Características da masculinidade hegemônica, como a força e o domínio, ajudam-nos a compreender a violência tão presente nas relações homens-homens e homensmulheres. É possível observar que a violência masculina não se reduz aos atos físicos; tampouco se revela de maneira explícita. Então, é importante considerar que há níveis de violência psicológica nas relações entre os gêneros, bem como ocorrem atos nessas relações que – embora não sejam reconhecidos como violência – violam o ser humano.
Embora esse aspecto seja menos estudado, os homens também são vítimas nas relações heterossexuais, desmistificando a ideia de que somente as mulheres são agredidas. Além disso, a violência não ocorre somente nas relações entre homens e mulheres, mas nas relações homoafetivas, entre travestis, transgêneros, transexuais, apesar de o conceito de violência de gênero no sentido do sexo biológico não abarcar propriamente esses comportamentos.
Uma das queixas mais frequentes dos homens sobre suas parceiras íntimas diz respeito à violência psicológica, principalmente quanto a ofensas e humilhações que atingem a autoestima deles, desqualificando-os como homens e como seres humanos, causando mágoas e frustrações. A maioria dessas desqualificações cobra dos homens um desempenho de acordo com os rígidos esquemas de gênero em que toda a sociedade está imersa – por exemplo, dizer que ele não está sendo homem o bastante quando não traz dinheiro para casa, que é um pai fracassado, que é pouco corajoso, comparando-o a outros homens etc.
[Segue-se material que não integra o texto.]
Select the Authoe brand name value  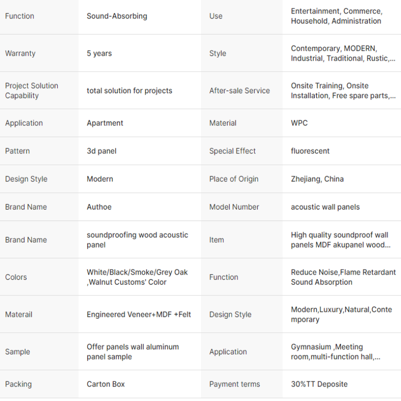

A virilidade, então, é uma noção eminentemente relacional, construída diante dos outros homens, para os outros homens e contra a feminilidade, por uma espécie de medo do feminino, e construída, primeiramente, dentro de si mesmo. Descrever a relação entre violência e masculinidade sob uma perspectiva sociocultural e, portanto, desnaturalizá-la, torna-nos potentes para transformar o modelo hegemônico de masculinidade, dando voz e vez a outras masculinidades possíveis. Considerar fatores culturais promove a incorporação de práticas que levam à reflexão sobre valores e ao que eles geram em termos de condutas.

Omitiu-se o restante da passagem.